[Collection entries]
"""
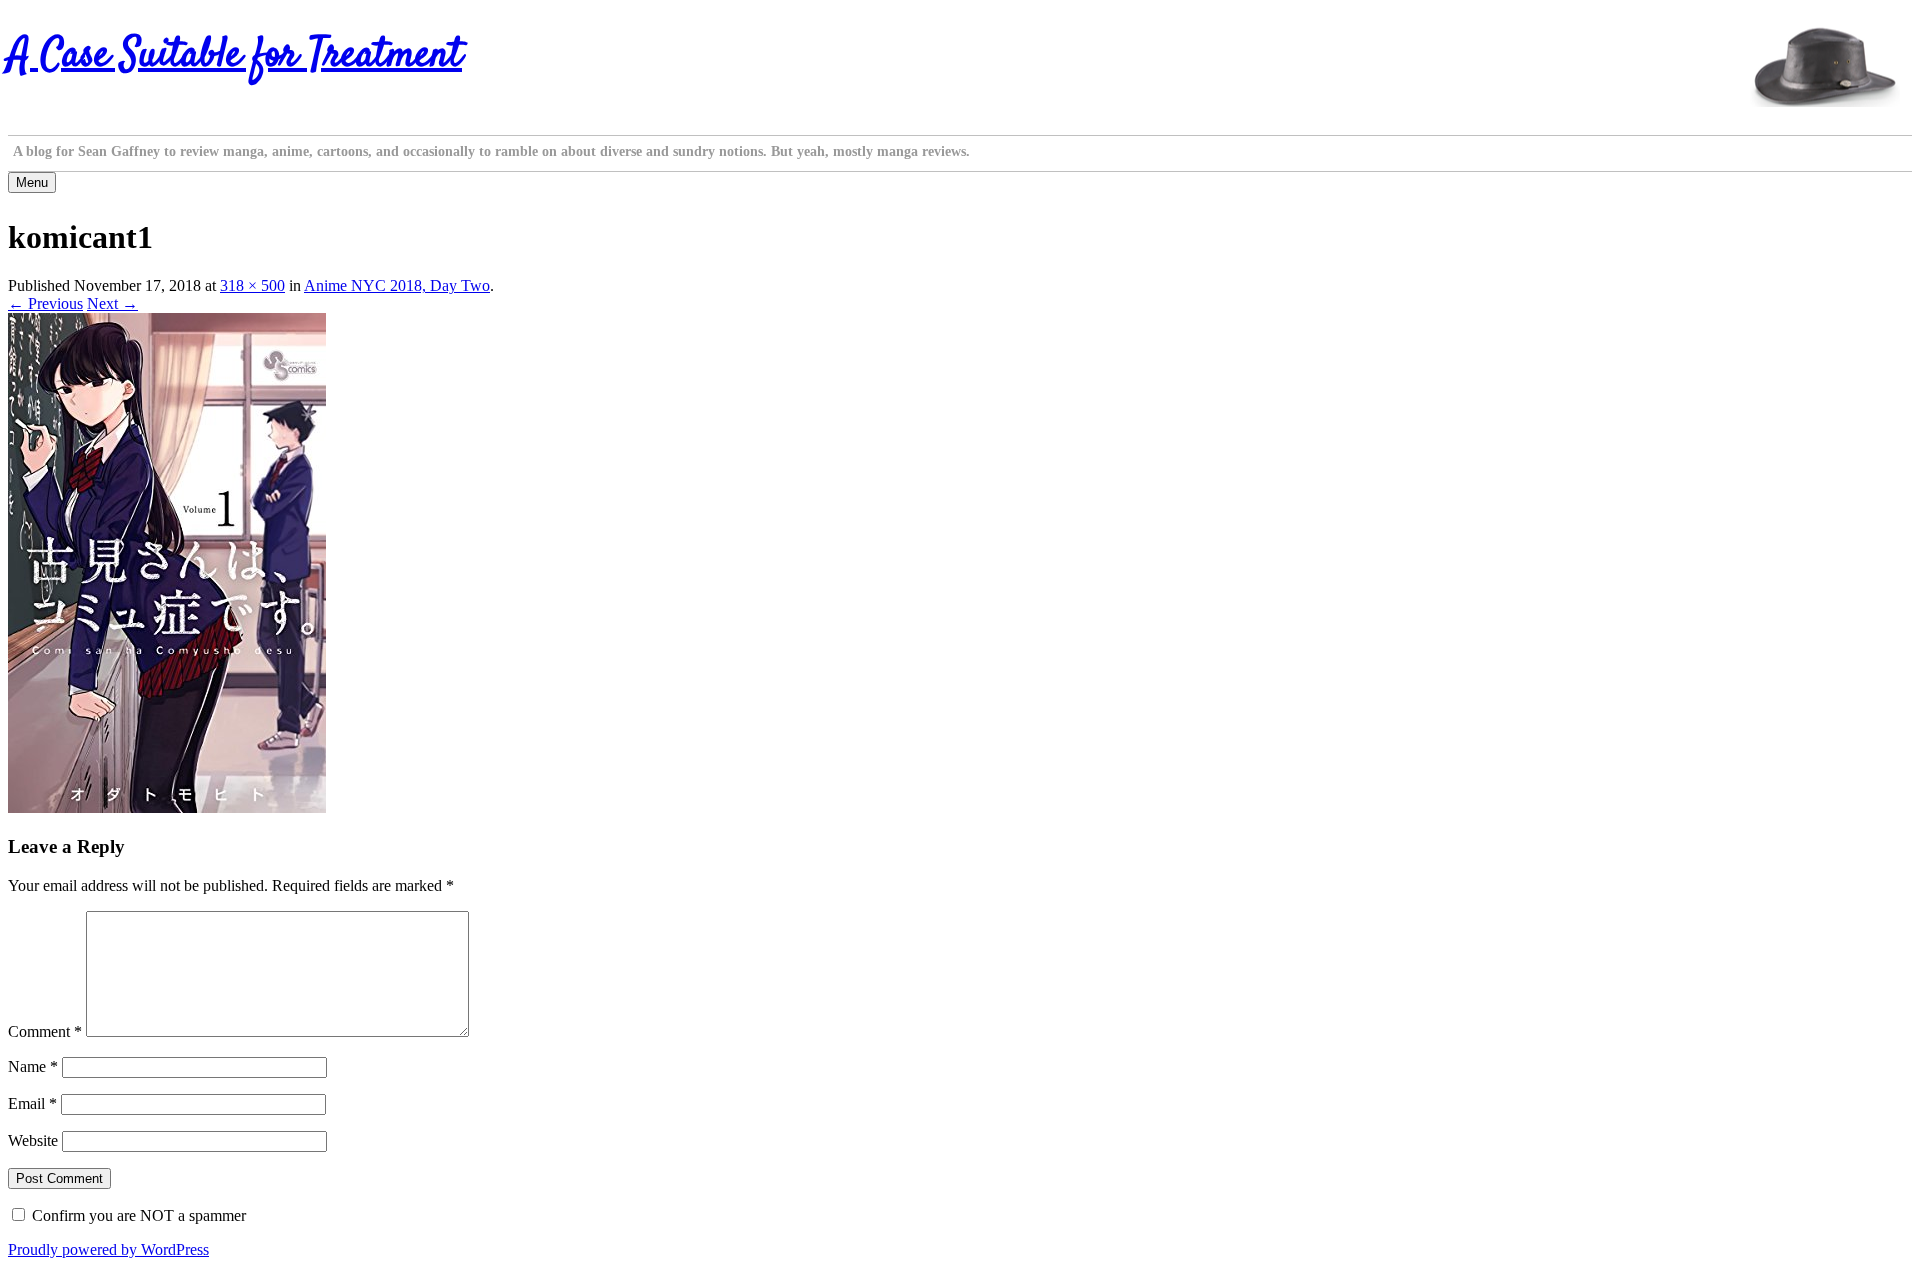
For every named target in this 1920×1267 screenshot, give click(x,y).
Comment (45, 1031)
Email (32, 1103)
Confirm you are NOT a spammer (137, 1215)
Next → (112, 303)
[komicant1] (167, 807)
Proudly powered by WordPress (108, 1249)
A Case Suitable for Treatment (235, 56)
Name (33, 1066)
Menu (32, 182)
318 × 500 (252, 285)
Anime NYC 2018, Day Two (397, 285)
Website (33, 1140)
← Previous (45, 303)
"""
Above are the records; repeat them exactly, omitting every picture.

For every named target in this 1920×1267 screenshot, give click(x,y).
Comment (45, 1031)
Email (32, 1103)
Confirm you are NOT a spammer (137, 1215)
Next → (112, 303)
[komicant1] (167, 807)
Proudly powered by WordPress (108, 1249)
A Case Suitable for Treatment (235, 56)
Name (33, 1066)
Menu (32, 182)
318 × 500 (252, 285)
Anime NYC 2018, Day Two (397, 285)
Website (33, 1140)
← Previous (45, 303)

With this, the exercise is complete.